Singleton was fined $20k – later reduced to $15k – for making unsubstantiated claims on television and engaging in conduct prejudicial to the image of racing. Singleton pled guilty, calling his attack on Gai “inappropriate and regrettable.” Perpetual anti-gambling scold Senator Nick Xenophon called it “extraordinary” that Singleton had been fined, accusing Racing NSW of “shooting the messenger for speaking up.” Xenophon neglected to add that Singleton had spoken up about something that apparently never happened.

Racing NSW intends to continue investigating allegations made by Hayson that someone in Gai’s camp had alerted him as to the horse’s condition and that “everyone knew the horse had problems, except poor Singo.”
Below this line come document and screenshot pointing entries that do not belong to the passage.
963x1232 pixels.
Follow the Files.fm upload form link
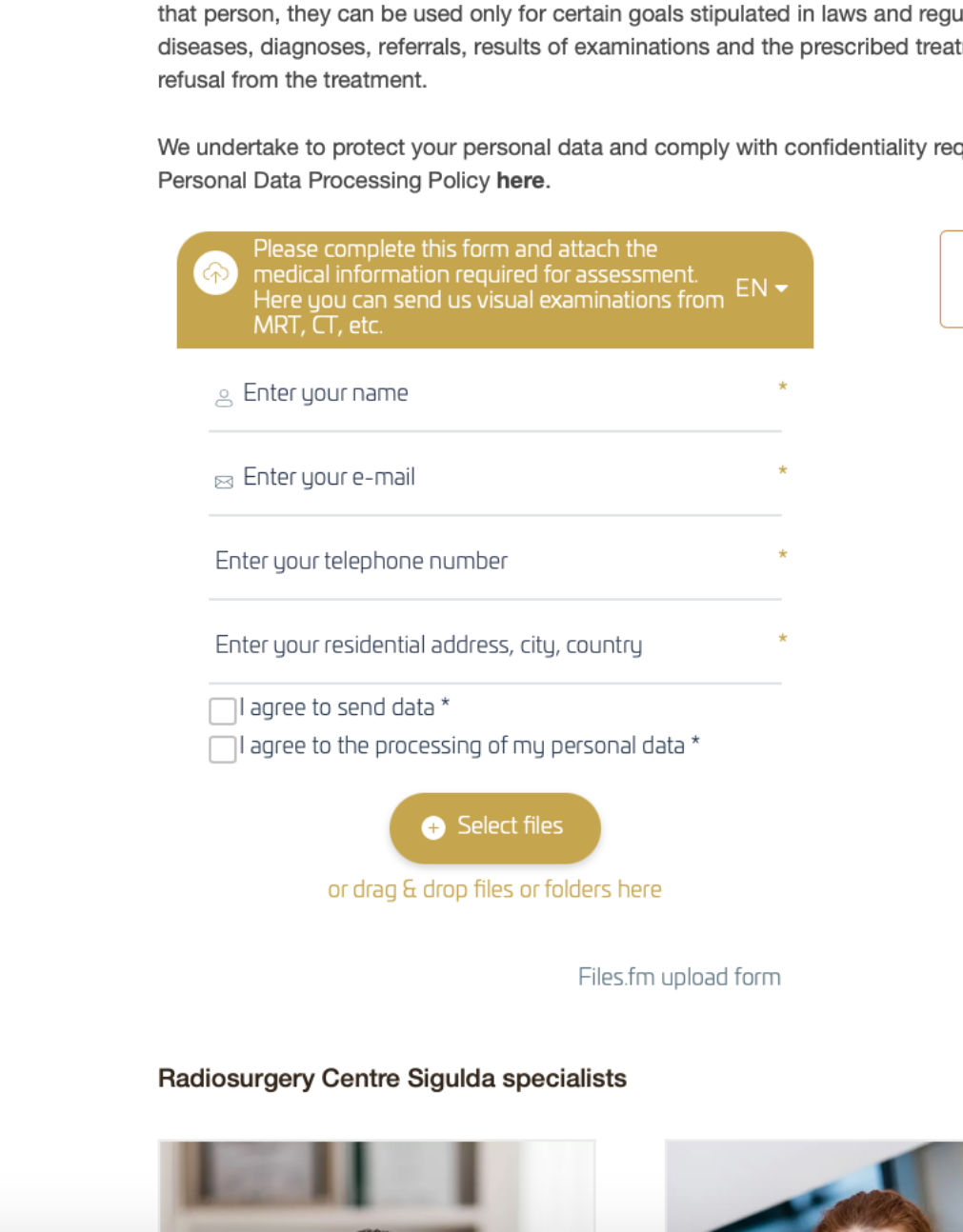(x=679, y=977)
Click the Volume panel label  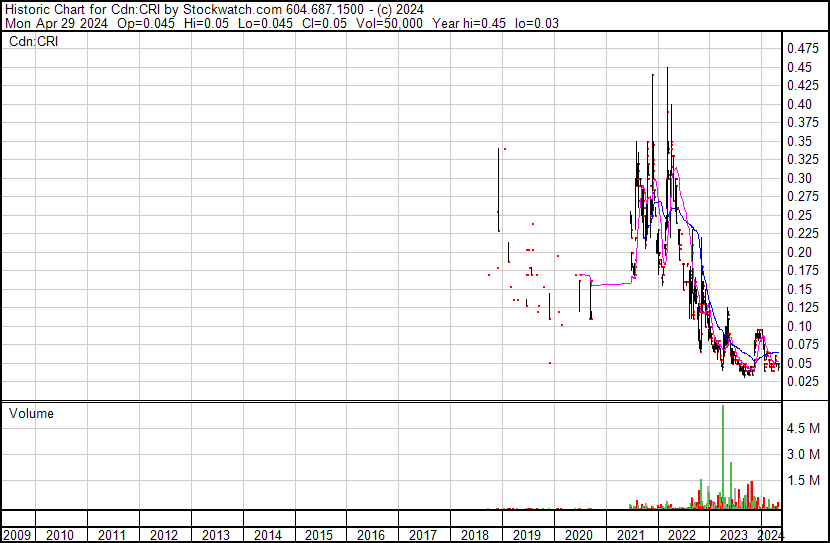coord(31,413)
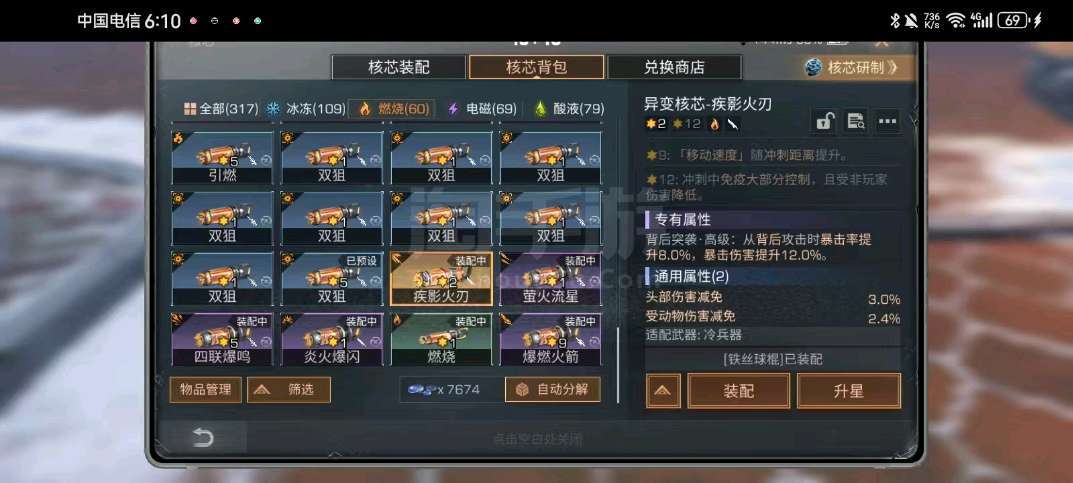1073x483 pixels.
Task: Click the core list vertical scrollbar
Action: pos(618,365)
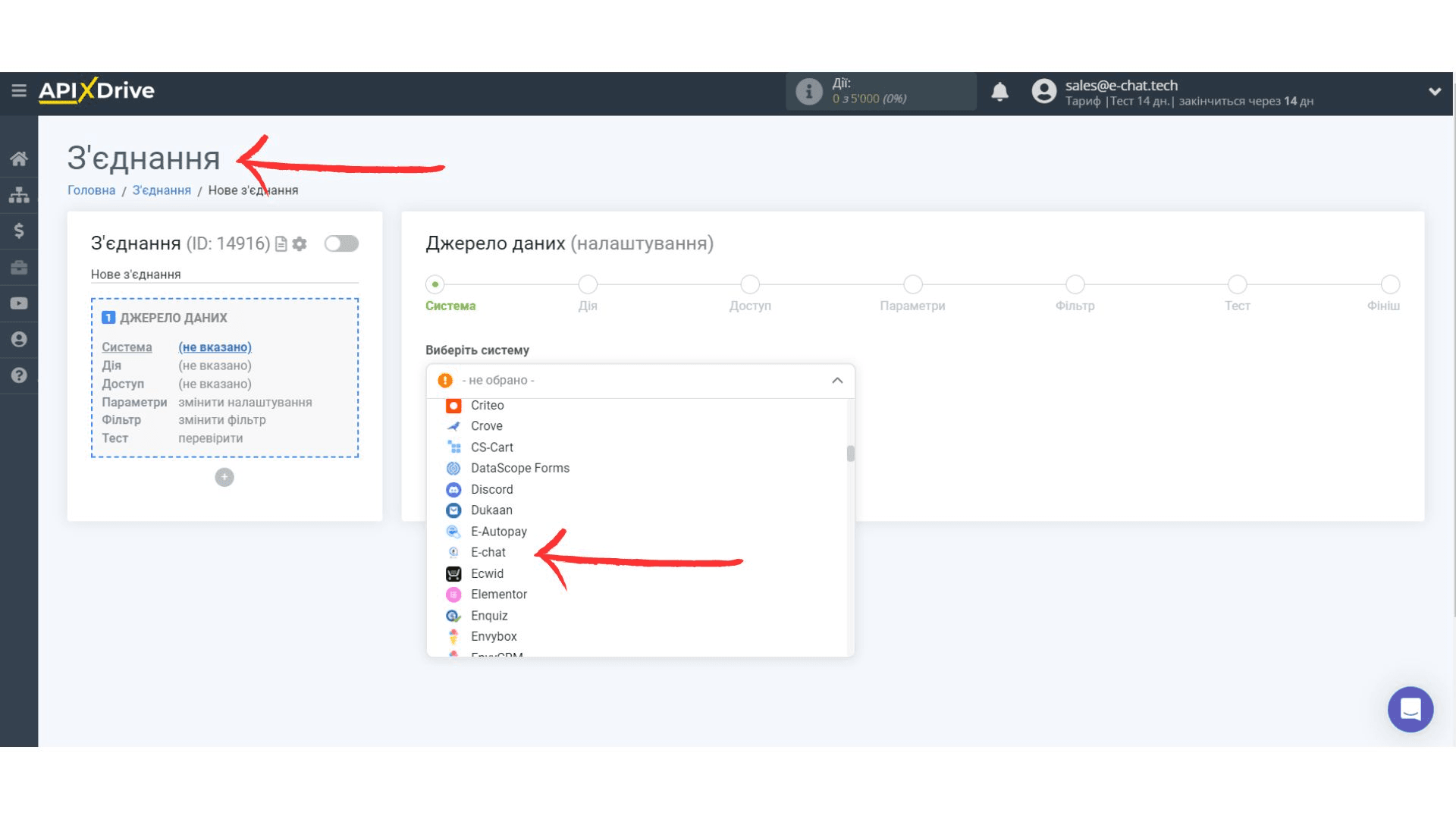Screen dimensions: 1456x819
Task: Open billing dollar icon in sidebar
Action: [19, 231]
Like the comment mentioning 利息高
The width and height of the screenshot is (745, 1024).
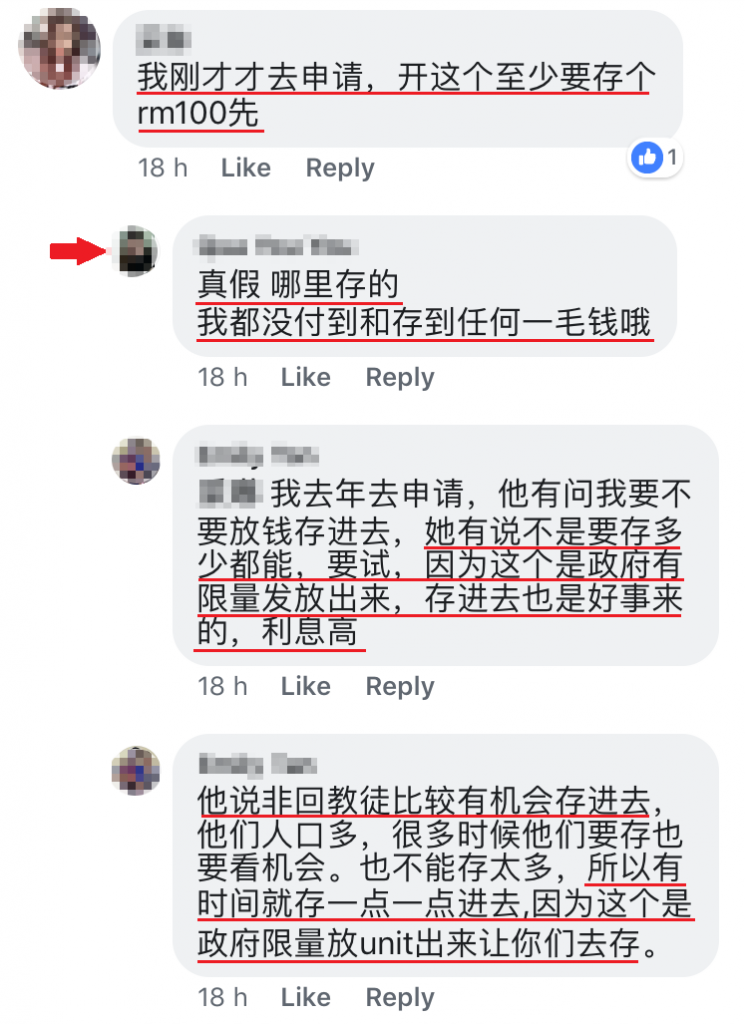306,686
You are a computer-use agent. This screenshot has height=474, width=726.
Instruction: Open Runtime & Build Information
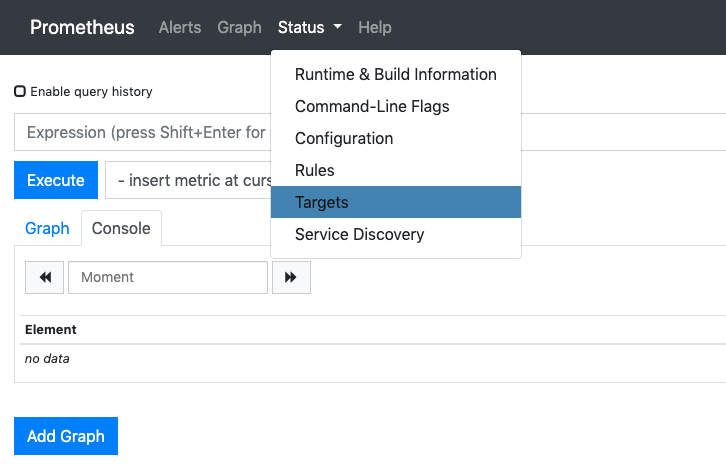[x=395, y=74]
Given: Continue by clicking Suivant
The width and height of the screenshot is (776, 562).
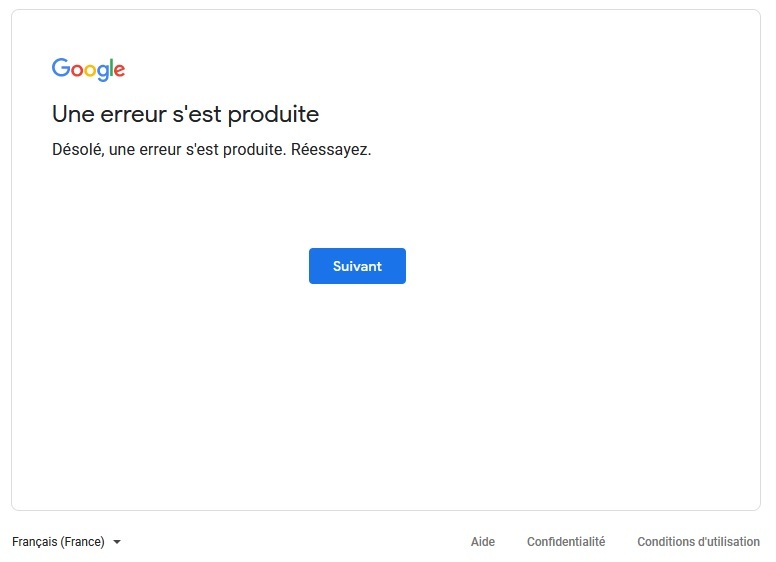Looking at the screenshot, I should tap(357, 266).
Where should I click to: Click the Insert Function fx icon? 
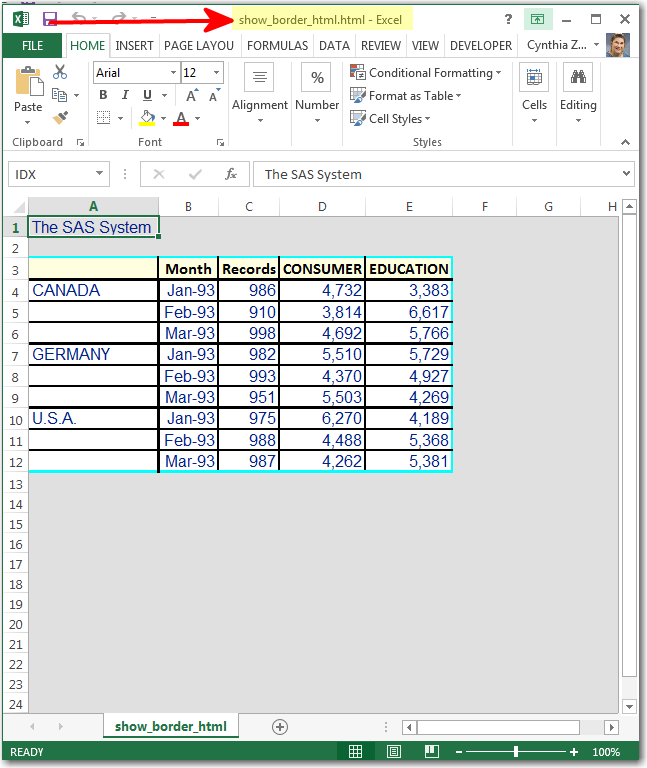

Tom, meanwhile, was cleared of any wrongdoing, with the stewards finding no evidence that Tom was (a) aware of More Joyous’ condition or (b) that he passed on such info to anyone. However, Tom was warned by chief steward Ray Murrihy not to “get too close to the bone in the way you name and advertise your mother’s horses.” Murrihy said Racing NSW remained concerned over “the issue of using the family name to promote the business.”

Murrihy then provided a variation of claims made by anti-gambling politicians that Waterhouse had ‘blurred the lines’ between commentator and pitchman in his role as onscreen odds-giver for Channel 9’s rugby broadcasts. “The public perception of people looking at what’s said in those ads or commentary, and disassociating the stable from (the) bookmaking business is difficult, and that’s what we seek to achieve today, to put in place that there must be that disassociation between the two operations.”

Unfortunately, Murrihy declined to offer specifics on precisely how Tom Waterhouse is supposed to purge from Australians’ collective consciousness the fact that he’s a third-generation bookmaker whose mother is among the country’s best-known horse trainers. Parliamentarians investigating the intersection of gambling and sport will be next to grill Waterhouse on his alleged line-blurring. At this rate, Tom will likely be slapped with a trademark infringement suit by PriceWaterhousecoopers.

It’s increasingly evident that Tom’s high-profile marketing strategy – with himself as bright-eyed company spokesman – has led to an epidemic of ‘tall poppy’ envy. His cheeky performance at the inquiry and his subsequent exoneration will only likely accelerate this trend. But to date, his critics have likely done little but boost his public visibility without damaging his brand. Bad bet, boys.